[Saved entries]
......

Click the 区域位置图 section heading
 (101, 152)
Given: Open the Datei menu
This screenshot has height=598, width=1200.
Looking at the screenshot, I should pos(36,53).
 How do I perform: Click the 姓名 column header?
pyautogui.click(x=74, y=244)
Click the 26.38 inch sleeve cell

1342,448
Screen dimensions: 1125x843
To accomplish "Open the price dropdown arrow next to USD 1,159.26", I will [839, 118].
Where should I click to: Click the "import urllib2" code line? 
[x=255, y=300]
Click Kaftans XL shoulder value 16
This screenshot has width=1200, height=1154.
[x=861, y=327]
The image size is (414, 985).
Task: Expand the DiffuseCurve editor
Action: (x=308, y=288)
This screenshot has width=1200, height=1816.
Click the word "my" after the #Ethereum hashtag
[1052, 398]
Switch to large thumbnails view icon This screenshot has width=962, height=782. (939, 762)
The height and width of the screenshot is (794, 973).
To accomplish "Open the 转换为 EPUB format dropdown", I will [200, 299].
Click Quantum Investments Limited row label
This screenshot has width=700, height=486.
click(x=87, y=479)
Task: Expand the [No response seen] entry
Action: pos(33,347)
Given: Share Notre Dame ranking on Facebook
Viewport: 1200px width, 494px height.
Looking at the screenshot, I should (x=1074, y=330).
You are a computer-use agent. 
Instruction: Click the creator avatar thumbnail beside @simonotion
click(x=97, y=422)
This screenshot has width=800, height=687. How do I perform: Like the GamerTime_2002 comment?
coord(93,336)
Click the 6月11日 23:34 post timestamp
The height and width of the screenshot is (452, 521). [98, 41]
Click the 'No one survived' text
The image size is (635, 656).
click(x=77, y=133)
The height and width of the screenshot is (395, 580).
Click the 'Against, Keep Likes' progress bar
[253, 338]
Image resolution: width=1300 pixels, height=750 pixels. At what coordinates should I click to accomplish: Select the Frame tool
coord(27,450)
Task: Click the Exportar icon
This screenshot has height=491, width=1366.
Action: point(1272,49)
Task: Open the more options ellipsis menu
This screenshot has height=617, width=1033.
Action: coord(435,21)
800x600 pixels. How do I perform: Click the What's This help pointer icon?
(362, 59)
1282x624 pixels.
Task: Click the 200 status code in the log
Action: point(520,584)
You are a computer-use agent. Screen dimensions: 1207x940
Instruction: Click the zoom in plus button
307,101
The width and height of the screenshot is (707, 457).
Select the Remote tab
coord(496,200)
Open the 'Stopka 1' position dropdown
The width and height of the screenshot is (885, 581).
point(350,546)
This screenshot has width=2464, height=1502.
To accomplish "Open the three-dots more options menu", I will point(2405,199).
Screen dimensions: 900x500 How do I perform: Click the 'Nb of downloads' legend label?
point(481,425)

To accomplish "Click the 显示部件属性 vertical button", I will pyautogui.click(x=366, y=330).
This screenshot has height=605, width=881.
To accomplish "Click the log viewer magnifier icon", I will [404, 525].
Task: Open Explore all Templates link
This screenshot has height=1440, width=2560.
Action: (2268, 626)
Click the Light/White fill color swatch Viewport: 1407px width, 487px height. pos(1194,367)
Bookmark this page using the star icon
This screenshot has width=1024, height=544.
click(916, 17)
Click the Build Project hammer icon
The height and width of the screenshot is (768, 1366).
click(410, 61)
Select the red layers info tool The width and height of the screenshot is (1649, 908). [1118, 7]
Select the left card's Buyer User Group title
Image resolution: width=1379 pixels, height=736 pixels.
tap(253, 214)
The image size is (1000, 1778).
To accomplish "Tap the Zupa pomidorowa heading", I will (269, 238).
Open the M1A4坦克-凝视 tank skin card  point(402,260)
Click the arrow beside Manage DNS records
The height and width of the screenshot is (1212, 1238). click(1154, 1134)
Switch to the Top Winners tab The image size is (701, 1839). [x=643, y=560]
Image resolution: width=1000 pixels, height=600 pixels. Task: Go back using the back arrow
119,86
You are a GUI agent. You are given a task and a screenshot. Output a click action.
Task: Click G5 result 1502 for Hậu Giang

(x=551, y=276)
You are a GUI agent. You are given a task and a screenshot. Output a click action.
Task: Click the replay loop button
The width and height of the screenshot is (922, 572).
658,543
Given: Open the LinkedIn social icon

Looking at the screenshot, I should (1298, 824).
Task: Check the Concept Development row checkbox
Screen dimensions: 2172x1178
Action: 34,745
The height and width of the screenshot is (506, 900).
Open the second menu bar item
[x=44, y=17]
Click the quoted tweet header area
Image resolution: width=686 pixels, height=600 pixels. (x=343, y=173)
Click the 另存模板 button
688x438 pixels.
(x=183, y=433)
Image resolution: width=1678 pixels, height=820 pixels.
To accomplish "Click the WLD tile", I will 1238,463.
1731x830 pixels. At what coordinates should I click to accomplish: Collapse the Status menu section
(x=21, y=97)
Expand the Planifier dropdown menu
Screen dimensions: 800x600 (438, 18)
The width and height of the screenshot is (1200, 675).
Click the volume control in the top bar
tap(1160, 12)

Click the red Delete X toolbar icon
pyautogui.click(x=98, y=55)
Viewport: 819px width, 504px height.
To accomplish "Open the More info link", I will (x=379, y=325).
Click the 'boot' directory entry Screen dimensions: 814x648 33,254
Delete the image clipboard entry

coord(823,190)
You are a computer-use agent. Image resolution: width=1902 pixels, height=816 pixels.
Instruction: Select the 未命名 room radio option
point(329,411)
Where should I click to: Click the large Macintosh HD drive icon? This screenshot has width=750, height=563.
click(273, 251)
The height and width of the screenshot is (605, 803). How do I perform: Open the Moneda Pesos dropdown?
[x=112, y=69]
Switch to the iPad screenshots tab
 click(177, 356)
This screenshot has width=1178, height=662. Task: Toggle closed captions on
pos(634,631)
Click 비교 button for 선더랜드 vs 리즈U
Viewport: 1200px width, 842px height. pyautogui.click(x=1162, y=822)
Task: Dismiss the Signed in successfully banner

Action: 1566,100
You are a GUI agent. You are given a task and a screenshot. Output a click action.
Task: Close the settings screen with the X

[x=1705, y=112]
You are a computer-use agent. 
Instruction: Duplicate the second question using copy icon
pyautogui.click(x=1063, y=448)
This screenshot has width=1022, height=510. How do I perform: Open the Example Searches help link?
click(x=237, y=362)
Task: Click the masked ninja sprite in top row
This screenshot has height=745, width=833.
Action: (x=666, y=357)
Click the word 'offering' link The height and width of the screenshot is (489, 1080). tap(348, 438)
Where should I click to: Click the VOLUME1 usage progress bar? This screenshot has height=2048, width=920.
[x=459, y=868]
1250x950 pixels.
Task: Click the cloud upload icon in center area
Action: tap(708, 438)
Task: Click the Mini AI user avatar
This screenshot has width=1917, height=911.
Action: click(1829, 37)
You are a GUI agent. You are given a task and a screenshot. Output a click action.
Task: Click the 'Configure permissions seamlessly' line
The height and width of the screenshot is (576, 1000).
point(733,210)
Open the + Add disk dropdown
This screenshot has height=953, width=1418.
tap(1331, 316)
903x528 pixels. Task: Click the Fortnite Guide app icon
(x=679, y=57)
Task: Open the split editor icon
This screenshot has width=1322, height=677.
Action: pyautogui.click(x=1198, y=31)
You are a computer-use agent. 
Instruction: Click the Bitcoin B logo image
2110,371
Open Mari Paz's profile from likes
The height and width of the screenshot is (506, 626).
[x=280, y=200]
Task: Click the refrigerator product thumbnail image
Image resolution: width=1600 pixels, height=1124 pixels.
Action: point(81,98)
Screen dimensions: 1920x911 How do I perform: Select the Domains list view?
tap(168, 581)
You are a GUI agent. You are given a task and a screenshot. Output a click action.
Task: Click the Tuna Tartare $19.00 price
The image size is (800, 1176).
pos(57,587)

......

> Task instructions
All entries above should be duplicated exactly, none omitted.

> Expected answer
Click the 区域位置图 section heading
 (101, 152)
Given: Open the Datei menu
This screenshot has height=598, width=1200.
Looking at the screenshot, I should pos(36,53).
 How do I perform: Click the 姓名 column header?
pyautogui.click(x=74, y=244)
Click the 26.38 inch sleeve cell

1342,448
Screen dimensions: 1125x843
To accomplish "Open the price dropdown arrow next to USD 1,159.26", I will [839, 118].
Where should I click to: Click the "import urllib2" code line? 
[x=255, y=300]
Click Kaftans XL shoulder value 16
This screenshot has width=1200, height=1154.
[x=861, y=327]
The image size is (414, 985).
Task: Expand the DiffuseCurve editor
Action: (x=308, y=288)
This screenshot has width=1200, height=1816.
Click the word "my" after the #Ethereum hashtag
[1052, 398]
Switch to large thumbnails view icon This screenshot has width=962, height=782. (939, 762)
The height and width of the screenshot is (794, 973).
To accomplish "Open the 转换为 EPUB format dropdown", I will [200, 299].
Click Quantum Investments Limited row label
This screenshot has width=700, height=486.
click(x=87, y=479)
Task: Expand the [No response seen] entry
Action: pos(33,347)
Given: Share Notre Dame ranking on Facebook
Viewport: 1200px width, 494px height.
Looking at the screenshot, I should (x=1074, y=330).
You are a computer-use agent. 
Instruction: Click the creator avatar thumbnail beside @simonotion
click(x=97, y=422)
This screenshot has width=800, height=687. How do I perform: Like the GamerTime_2002 comment?
coord(93,336)
Click the 6月11日 23:34 post timestamp
The height and width of the screenshot is (452, 521). [98, 41]
Click the 'No one survived' text
The image size is (635, 656).
click(x=77, y=133)
The height and width of the screenshot is (395, 580).
Click the 'Against, Keep Likes' progress bar
[253, 338]
Image resolution: width=1300 pixels, height=750 pixels. At what coordinates should I click to accomplish: Select the Frame tool
coord(27,450)
Task: Click the Exportar icon
This screenshot has height=491, width=1366.
Action: point(1272,49)
Task: Open the more options ellipsis menu
This screenshot has height=617, width=1033.
Action: coord(435,21)
800x600 pixels. How do I perform: Click the What's This help pointer icon?
(362, 59)
1282x624 pixels.
Task: Click the 200 status code in the log
Action: point(520,584)
You are a computer-use agent. Screen dimensions: 1207x940
Instruction: Click the zoom in plus button
307,101
The width and height of the screenshot is (707, 457).
Select the Remote tab
coord(496,200)
Open the 'Stopka 1' position dropdown
The width and height of the screenshot is (885, 581).
point(350,546)
This screenshot has width=2464, height=1502.
To accomplish "Open the three-dots more options menu", I will point(2405,199).
Screen dimensions: 900x500 How do I perform: Click the 'Nb of downloads' legend label?
point(481,425)

To accomplish "Click the 显示部件属性 vertical button", I will pyautogui.click(x=366, y=330).
This screenshot has height=605, width=881.
To accomplish "Click the log viewer magnifier icon", I will [404, 525].
Task: Open Explore all Templates link
This screenshot has height=1440, width=2560.
Action: (2268, 626)
Click the Light/White fill color swatch Viewport: 1407px width, 487px height. pos(1194,367)
Bookmark this page using the star icon
This screenshot has width=1024, height=544.
click(916, 17)
Click the Build Project hammer icon
The height and width of the screenshot is (768, 1366).
click(410, 61)
Select the red layers info tool The width and height of the screenshot is (1649, 908). [1118, 7]
Select the left card's Buyer User Group title
Image resolution: width=1379 pixels, height=736 pixels.
tap(253, 214)
The image size is (1000, 1778).
To accomplish "Tap the Zupa pomidorowa heading", I will (269, 238).
Open the M1A4坦克-凝视 tank skin card  point(402,260)
Click the arrow beside Manage DNS records
The height and width of the screenshot is (1212, 1238). click(1154, 1134)
Switch to the Top Winners tab The image size is (701, 1839). [x=643, y=560]
Image resolution: width=1000 pixels, height=600 pixels. Task: Go back using the back arrow
119,86
You are a GUI agent. You are given a task and a screenshot. Output a click action.
Task: Click G5 result 1502 for Hậu Giang

(x=551, y=276)
You are a GUI agent. You are given a task and a screenshot. Output a click action.
Task: Click the replay loop button
The width and height of the screenshot is (922, 572).
658,543
Given: Open the LinkedIn social icon

Looking at the screenshot, I should (1298, 824).
Task: Check the Concept Development row checkbox
Screen dimensions: 2172x1178
Action: 34,745
The height and width of the screenshot is (506, 900).
Open the second menu bar item
[x=44, y=17]
Click the quoted tweet header area
Image resolution: width=686 pixels, height=600 pixels. (x=343, y=173)
Click the 另存模板 button
688x438 pixels.
(x=183, y=433)
Image resolution: width=1678 pixels, height=820 pixels.
To accomplish "Click the WLD tile", I will 1238,463.
1731x830 pixels. At what coordinates should I click to accomplish: Collapse the Status menu section
(x=21, y=97)
Expand the Planifier dropdown menu
Screen dimensions: 800x600 (438, 18)
The width and height of the screenshot is (1200, 675).
Click the volume control in the top bar
tap(1160, 12)

Click the red Delete X toolbar icon
pyautogui.click(x=98, y=55)
Viewport: 819px width, 504px height.
To accomplish "Open the More info link", I will (x=379, y=325).
Click the 'boot' directory entry Screen dimensions: 814x648 33,254
Delete the image clipboard entry

coord(823,190)
You are a computer-use agent. Image resolution: width=1902 pixels, height=816 pixels.
Instruction: Select the 未命名 room radio option
point(329,411)
Where should I click to: Click the large Macintosh HD drive icon? This screenshot has width=750, height=563.
click(273, 251)
The height and width of the screenshot is (605, 803). How do I perform: Open the Moneda Pesos dropdown?
[x=112, y=69]
Switch to the iPad screenshots tab
 click(177, 356)
This screenshot has width=1178, height=662. Task: Toggle closed captions on
pos(634,631)
Click 비교 button for 선더랜드 vs 리즈U
Viewport: 1200px width, 842px height. pyautogui.click(x=1162, y=822)
Task: Dismiss the Signed in successfully banner

Action: 1566,100
You are a GUI agent. You are given a task and a screenshot. Output a click action.
Task: Close the settings screen with the X

[x=1705, y=112]
You are a computer-use agent. 
Instruction: Duplicate the second question using copy icon
pyautogui.click(x=1063, y=448)
This screenshot has width=1022, height=510. How do I perform: Open the Example Searches help link?
click(x=237, y=362)
Task: Click the masked ninja sprite in top row
This screenshot has height=745, width=833.
Action: (x=666, y=357)
Click the word 'offering' link The height and width of the screenshot is (489, 1080). tap(348, 438)
Where should I click to: Click the VOLUME1 usage progress bar? This screenshot has height=2048, width=920.
[x=459, y=868]
1250x950 pixels.
Task: Click the cloud upload icon in center area
Action: tap(708, 438)
Task: Click the Mini AI user avatar
This screenshot has width=1917, height=911.
Action: click(1829, 37)
You are a GUI agent. You are given a task and a screenshot. Output a click action.
Task: Click the 'Configure permissions seamlessly' line
The height and width of the screenshot is (576, 1000).
point(733,210)
Open the + Add disk dropdown
This screenshot has height=953, width=1418.
tap(1331, 316)
903x528 pixels. Task: Click the Fortnite Guide app icon
(x=679, y=57)
Task: Open the split editor icon
This screenshot has width=1322, height=677.
Action: pyautogui.click(x=1198, y=31)
You are a computer-use agent. 
Instruction: Click the Bitcoin B logo image
2110,371
Open Mari Paz's profile from likes
The height and width of the screenshot is (506, 626).
[x=280, y=200]
Task: Click the refrigerator product thumbnail image
Image resolution: width=1600 pixels, height=1124 pixels.
Action: point(81,98)
Screen dimensions: 1920x911 How do I perform: Select the Domains list view?
tap(168, 581)
You are a GUI agent. You are given a task and a screenshot. Output a click action.
Task: Click the Tuna Tartare $19.00 price
The image size is (800, 1176).
pos(57,587)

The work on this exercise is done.